格差是正の有効策は「家庭再建」、米研究機関が報告書

 米国では拡大する経済格差が深刻な問題となっているが、有効な対策を見いだせずにいる。そうした中、米大手研究機関が最近、一番の格差是正策は「家庭再建」であるとする報告書を発表した。安定した家庭を築くことで、収入は大幅に増え、子供も豊かな人生を送れることをデータで示しており、家庭が社会の礎であることを経済的側面から裏付ける内容だ。
(ワシントン・早川俊行)

経済的利益が大きい結婚

子供にも好循環もたらす

500 報告書は、大手シンクタンク、アメリカン・エンタープライズ政策研究所(AEI)が家庭学研究所(IFS)と共同で行ったプロジェクトで、ロバート・ラーマン・アメリカン大学教授とブラッドフォード・ウィルコックス・バージニア大学准教授が執筆した。

 報告書によると、1979年から2012年にかけて、子供がいる世帯の年収の中央値は14%しか伸びていない。その背景にあるのがシングルマザーの増加など家族構造の変化で、子供がいる世帯のうち親が結婚している割合は1980年の78%から2012年は66%に低下した。

 親が結婚している世帯は年収の中央値が30%増加したのに対し、シングルマザーなど結婚していない世帯は16%の伸びにとどまった。報告書は、結婚世帯の割合が1980年の水準を維持していたら、子供がいる世帯の年収の中央値は44%増加していたとし、「結婚離れ」が70年代後半以降の所得低迷をもたらした一因であると指摘した。

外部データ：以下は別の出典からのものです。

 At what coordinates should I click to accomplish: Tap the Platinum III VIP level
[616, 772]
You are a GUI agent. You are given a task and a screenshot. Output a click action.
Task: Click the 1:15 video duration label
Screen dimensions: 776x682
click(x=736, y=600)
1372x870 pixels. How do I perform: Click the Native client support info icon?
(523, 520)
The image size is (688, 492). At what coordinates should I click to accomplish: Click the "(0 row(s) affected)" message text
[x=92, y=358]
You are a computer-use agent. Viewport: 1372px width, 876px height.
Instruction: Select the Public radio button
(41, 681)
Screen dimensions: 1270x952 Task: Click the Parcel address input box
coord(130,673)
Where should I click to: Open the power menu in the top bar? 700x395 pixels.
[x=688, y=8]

 その上で、報告書は、結婚して安定した家庭を築いた世帯は、そうでない世帯に比べ、経済的にどのくらい有利なのか、具体的に説明している。

 結婚している男性は結婚していない男性に比べ、年間労働時間が28~30歳で441時間、44~46歳で403時間も長い。個人年収は28~30歳で1万5929㌦(約180万円)、44~46歳で1万8824㌦、世帯年収は28~30歳で2万1993㌦、44~46歳で4万4350㌦も多い。

 結婚すれば、男性には家族を養う責任感が生まれる。勤勉に働くことで労働時間が増え、これに伴い収入も増えて家計も安定する。結婚はこうした好循環を促すわけだ。

 一方、結婚している女性は結婚していない女性よりも、年間労働時間は28~30歳で196時間、44~46歳で131時間少ない。これは家事・育児のために働く時間が減るためだ。だが、個人年収を比べると、28~30歳で1349㌦、44~46歳で1465㌦少ないだけで、結婚は女性の収入に大きなデメリットをもたらさないことが分かる。

 世帯全体で見れば、結婚はメリットのほうが圧倒的に大きい。結婚している女性は結婚していない女性よりも、世帯年収が28~30歳で3万3822㌦、44~46歳で5万2659㌦も多いのだ。

 こうした結婚の経済的メリットは、貧困率の高い低学歴、黒人・中南米系の世帯でも認められ、家庭再建が格差是正、貧困対策に極めて有効であることが分かる。

 さらに、安定した家庭が生み出す利益は、次世代にも引き継がれる。両親がいる家庭で育った子供は、シングルマザーなど一人親家庭に育った子供に比べ、高校を卒業する確率が男性で15%、女性で9%、結婚する確率が男性で10%、女性で12%それぞれ高い。子供と同居しない父親になる確率は5%、シングルマザーになる確率は12%それぞれ低い。

 経済的にも、両親がいる家庭で育った子供はそうでない子供に比べ、28~30歳の個人年収が男性で6534㌦、女性で4735㌦、世帯年収が男性で1万6173㌦、女性で約1万2198㌦も多い。

 親が安定した家庭を築けば、子供も学歴、結婚・家庭生活、収入の面で豊かな人生を送れる確率が高まる。つまり、好循環は世代を越えて受け継がれるわけだ。逆に、家庭が不安定だと、子供も不安定な人生を送る可能性が高まる。

 報告書は家庭を強化するため、結婚離れを助長する制度を改めるべきだと主張。結婚して世帯所得が増えると、それまで受け取っていた福祉手当が削減、または打ち切られてしまうため、低所得層を中心に結婚しない人が多くいるからだ。

 経済的側面から見た結婚・家庭の重要性はまだあまり注目されていないのが実情。それでも、ポール・ライアン下院予算委員長やマルコ・ルビオ上院議員ら一部の共和党有力者が、格差是正・貧困対策に家庭重視の視点を取り入れるなど、今後、議論が深まる可能性がある。

 ただ、報告書は「文化が結婚を支援する方向にシフトしない限り、結婚や家庭生活を強化・安定させることはできない」と指摘。市民団体や企業、学校、宗教団体、文化人らを巻き込み、結婚・家庭再建を促す全国キャンペーンを展開すべきだと提言している。